While 88% of digital leaders believe heavier AI regulation is essential, as many as 61% say tighter regulation won't solve all the issues and risks that come with emerging technology.
"You'll always need a straw man to push back at. And it's good to have guidance from industry bodies and from governments that you can push your own thinking up against," says White. "But you won't necessarily like it. If it's carried through and put into law, then suddenly you've got to adhere to it and find a way of keeping within those guidelines. So, regulation can be a blessing and a curse."

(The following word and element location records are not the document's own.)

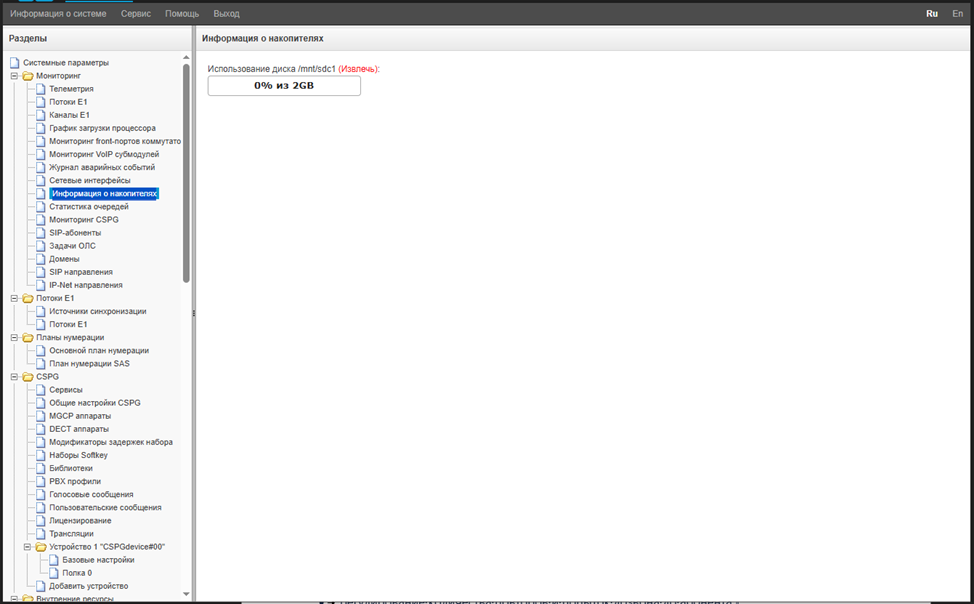Switch language to En
The width and height of the screenshot is (974, 604).
coord(957,14)
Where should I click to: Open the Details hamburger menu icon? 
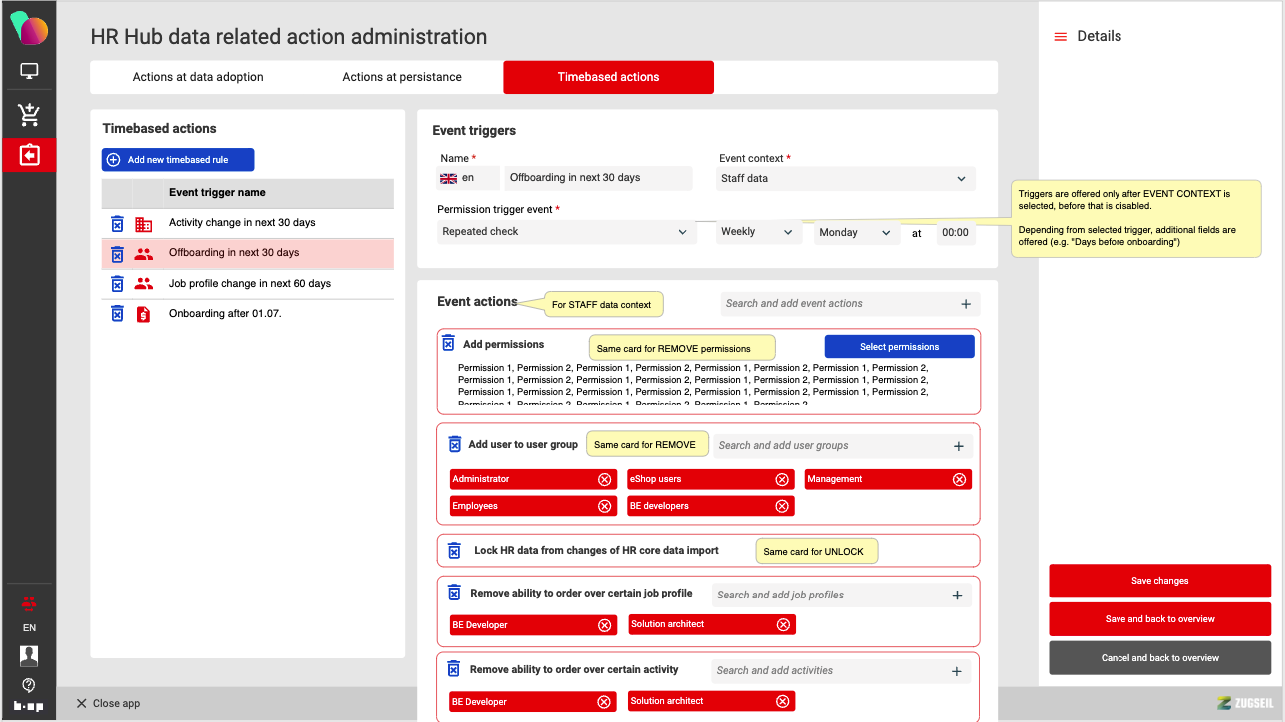point(1061,37)
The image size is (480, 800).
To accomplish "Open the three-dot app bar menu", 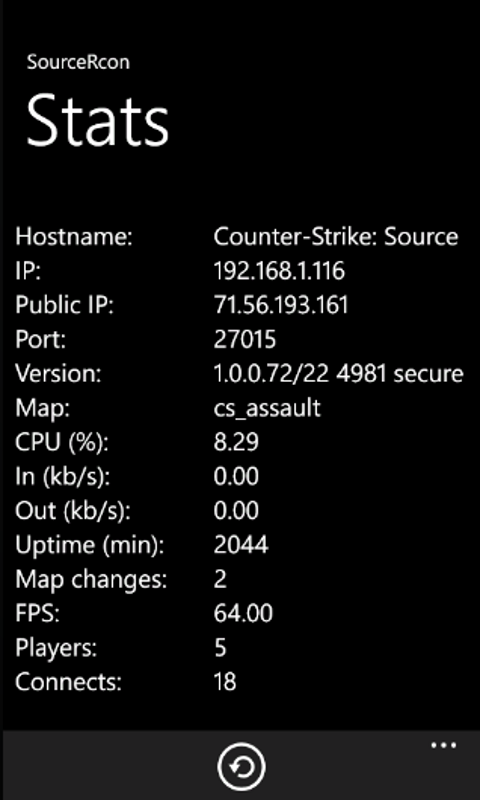I will coord(443,745).
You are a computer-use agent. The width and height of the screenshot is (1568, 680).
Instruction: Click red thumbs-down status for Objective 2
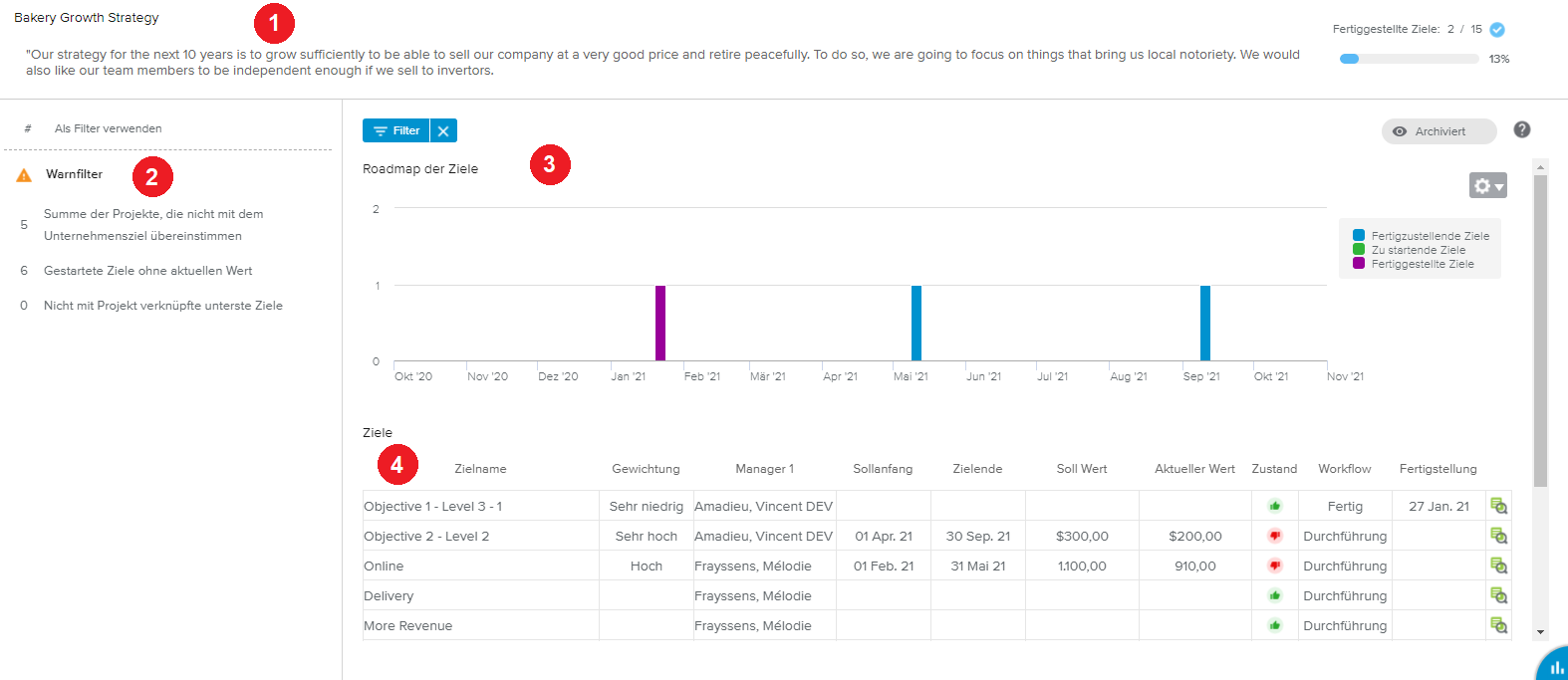[x=1274, y=536]
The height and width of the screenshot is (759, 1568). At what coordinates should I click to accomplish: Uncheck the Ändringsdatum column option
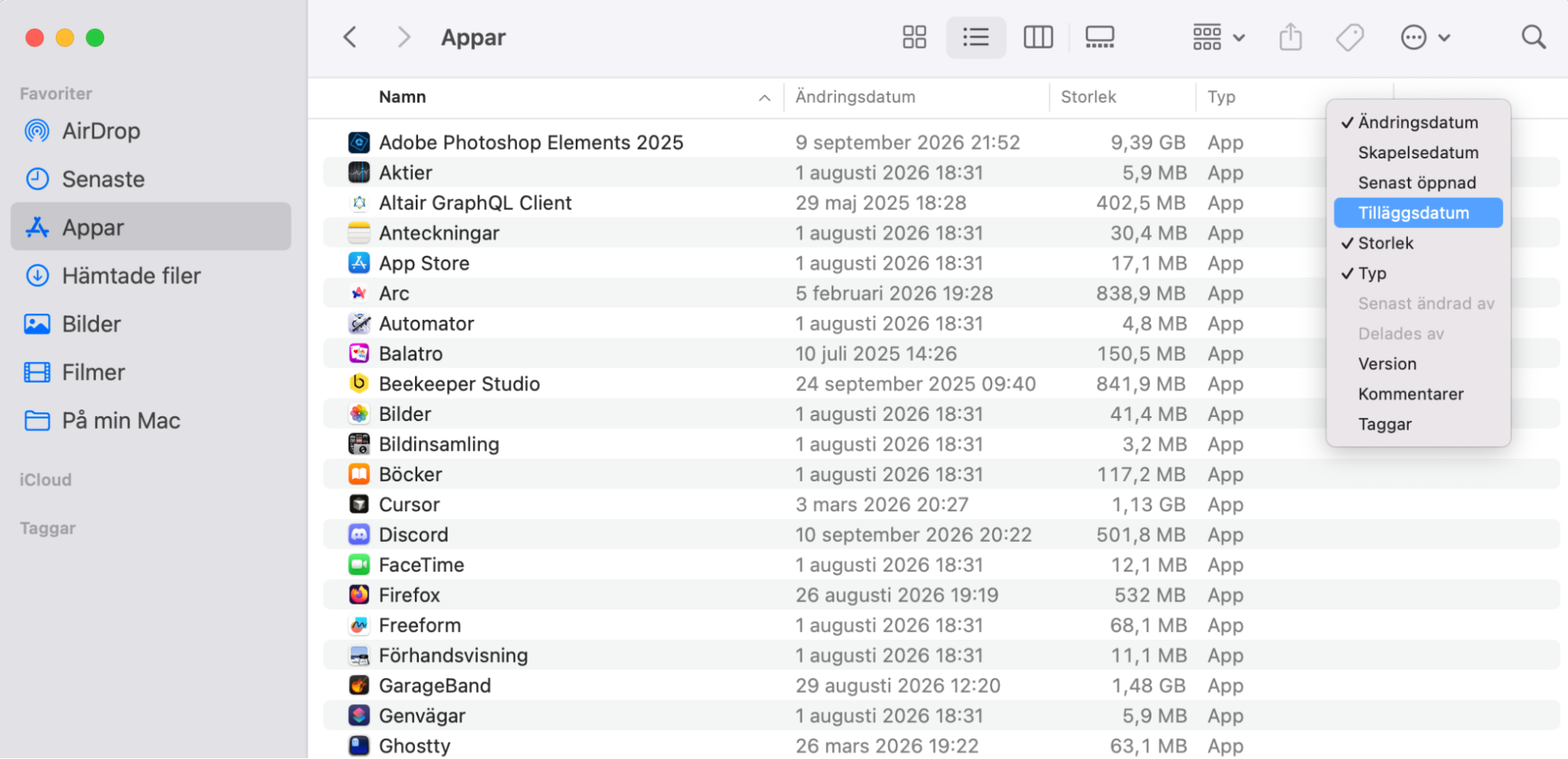(x=1418, y=122)
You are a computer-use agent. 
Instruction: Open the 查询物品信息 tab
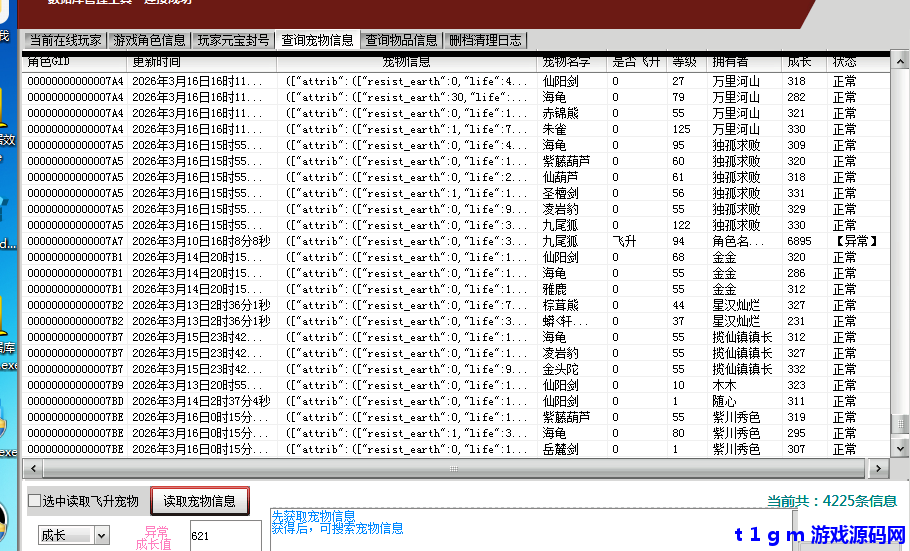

Even if regulations are slow to emerge in the fast-moving area of AI, White says that's no excuse for complacency for the companies who are looking to investigate the technology.
Digital leaders, particularly security chiefs, should be thinking right now about their own guardrails for the use of AI within the enterprise.
And that's something that's happening within her own organization.
"Our CISO has been thinking about generative AI and how it can be a real gift to cyber criminals. It can open doors innocently to important, big chunks of data. It could mean access to your secret sauce. You have to weigh up the risks alongside the benefits," she says.
With that balance in mind, White issues a word of warning to professionals -- get ready for some high-profile AI incidents.
Just as a cybersecurity incident that affects a few people can help to show the risks to many others, AI incidents -- such as data leaks, hallucinations, and litigations -- will cause senior professionals to pause and reflect as they explore emerging technology.
"As leaders, we need to be concerned, but we also need to be curious. We need to lean in and get involved, so that we can see the opportunities that are out there," she says.